**Problem to work on**: The records below are to be restated word for word, with every picture left out.

**Data in this exercise**:
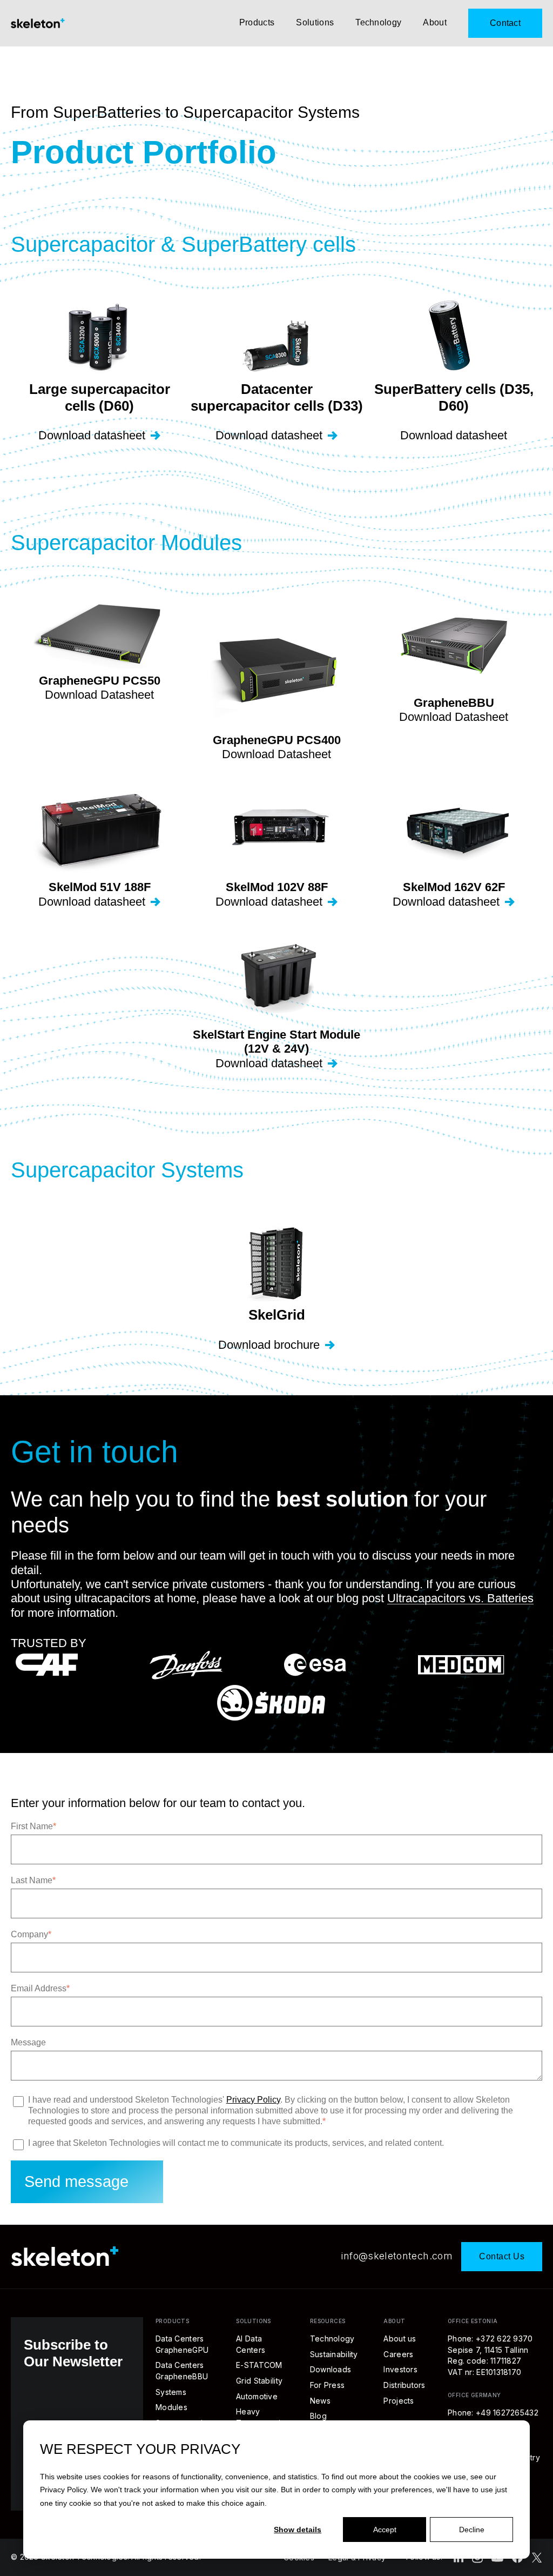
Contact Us (501, 2256)
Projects (398, 2400)
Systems (171, 2392)
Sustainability (334, 2354)
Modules (171, 2407)
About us (399, 2338)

**The completed task**:
Contact Us (501, 2256)
Projects (398, 2400)
Systems (171, 2392)
Sustainability (334, 2354)
Modules (171, 2407)
About us (399, 2338)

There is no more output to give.